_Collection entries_

•••••

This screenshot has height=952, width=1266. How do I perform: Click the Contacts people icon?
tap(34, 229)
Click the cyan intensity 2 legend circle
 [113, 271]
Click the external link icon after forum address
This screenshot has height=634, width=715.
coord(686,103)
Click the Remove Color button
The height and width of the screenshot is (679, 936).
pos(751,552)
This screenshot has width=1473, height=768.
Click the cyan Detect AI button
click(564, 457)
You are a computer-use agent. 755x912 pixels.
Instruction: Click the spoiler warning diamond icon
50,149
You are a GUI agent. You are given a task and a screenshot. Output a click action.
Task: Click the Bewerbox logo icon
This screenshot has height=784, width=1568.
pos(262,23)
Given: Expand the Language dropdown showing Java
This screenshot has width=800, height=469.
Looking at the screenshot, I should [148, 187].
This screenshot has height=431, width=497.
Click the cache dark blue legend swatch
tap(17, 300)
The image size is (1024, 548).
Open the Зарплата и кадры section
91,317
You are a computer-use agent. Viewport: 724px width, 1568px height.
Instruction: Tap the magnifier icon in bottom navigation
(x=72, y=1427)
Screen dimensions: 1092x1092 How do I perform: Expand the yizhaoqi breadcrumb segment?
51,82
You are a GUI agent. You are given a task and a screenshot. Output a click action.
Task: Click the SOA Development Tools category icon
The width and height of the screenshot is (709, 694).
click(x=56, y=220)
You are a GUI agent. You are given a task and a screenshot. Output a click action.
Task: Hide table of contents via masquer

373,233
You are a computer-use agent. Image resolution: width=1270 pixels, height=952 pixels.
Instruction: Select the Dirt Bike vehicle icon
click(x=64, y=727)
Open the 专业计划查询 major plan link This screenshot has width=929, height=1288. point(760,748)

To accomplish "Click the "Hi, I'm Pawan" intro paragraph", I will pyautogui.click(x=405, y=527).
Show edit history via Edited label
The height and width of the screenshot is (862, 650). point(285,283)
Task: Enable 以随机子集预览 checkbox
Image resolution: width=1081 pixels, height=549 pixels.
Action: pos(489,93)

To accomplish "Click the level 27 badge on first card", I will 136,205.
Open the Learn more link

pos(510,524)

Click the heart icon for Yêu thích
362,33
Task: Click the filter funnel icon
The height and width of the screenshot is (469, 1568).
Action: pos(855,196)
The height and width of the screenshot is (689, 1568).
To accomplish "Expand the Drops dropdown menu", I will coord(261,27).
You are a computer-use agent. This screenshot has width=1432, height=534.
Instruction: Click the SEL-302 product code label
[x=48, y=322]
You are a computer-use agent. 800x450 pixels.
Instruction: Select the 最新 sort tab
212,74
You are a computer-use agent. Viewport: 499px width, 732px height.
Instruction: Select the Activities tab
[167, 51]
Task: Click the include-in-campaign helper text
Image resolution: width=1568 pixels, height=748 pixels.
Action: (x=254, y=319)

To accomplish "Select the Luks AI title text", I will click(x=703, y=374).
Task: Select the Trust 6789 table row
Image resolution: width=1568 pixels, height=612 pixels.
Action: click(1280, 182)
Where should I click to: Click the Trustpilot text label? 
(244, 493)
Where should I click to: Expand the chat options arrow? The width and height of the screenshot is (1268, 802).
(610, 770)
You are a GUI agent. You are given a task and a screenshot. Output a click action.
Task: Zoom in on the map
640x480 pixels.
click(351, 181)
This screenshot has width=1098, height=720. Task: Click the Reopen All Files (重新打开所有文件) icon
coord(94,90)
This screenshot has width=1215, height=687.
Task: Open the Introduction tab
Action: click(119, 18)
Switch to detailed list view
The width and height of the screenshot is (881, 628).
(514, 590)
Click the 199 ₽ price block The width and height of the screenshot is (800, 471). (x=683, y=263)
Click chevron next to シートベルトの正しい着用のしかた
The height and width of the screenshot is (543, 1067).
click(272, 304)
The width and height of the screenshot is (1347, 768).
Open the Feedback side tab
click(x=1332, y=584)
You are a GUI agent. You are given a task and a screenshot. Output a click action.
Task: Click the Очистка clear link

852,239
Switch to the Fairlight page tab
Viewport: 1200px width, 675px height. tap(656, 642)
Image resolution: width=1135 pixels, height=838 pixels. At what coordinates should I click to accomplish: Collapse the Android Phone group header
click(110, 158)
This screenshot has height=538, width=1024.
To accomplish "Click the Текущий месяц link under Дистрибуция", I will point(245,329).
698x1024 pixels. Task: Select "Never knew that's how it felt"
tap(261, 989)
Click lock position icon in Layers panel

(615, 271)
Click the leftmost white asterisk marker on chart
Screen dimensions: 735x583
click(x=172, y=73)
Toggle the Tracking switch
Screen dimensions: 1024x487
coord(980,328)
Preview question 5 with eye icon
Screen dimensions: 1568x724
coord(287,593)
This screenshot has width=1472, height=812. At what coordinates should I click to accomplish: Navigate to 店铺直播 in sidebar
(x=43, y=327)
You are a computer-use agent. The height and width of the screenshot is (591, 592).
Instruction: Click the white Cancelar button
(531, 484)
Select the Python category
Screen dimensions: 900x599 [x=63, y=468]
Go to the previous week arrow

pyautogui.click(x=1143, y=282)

•••••

_Exercise_
Copy out each line of the records where the word "dropdown" appears.

_Response to the exercise_
Given: Expand the Language dropdown showing Java
To accomplish "Expand the Drops dropdown menu", I will coord(261,27).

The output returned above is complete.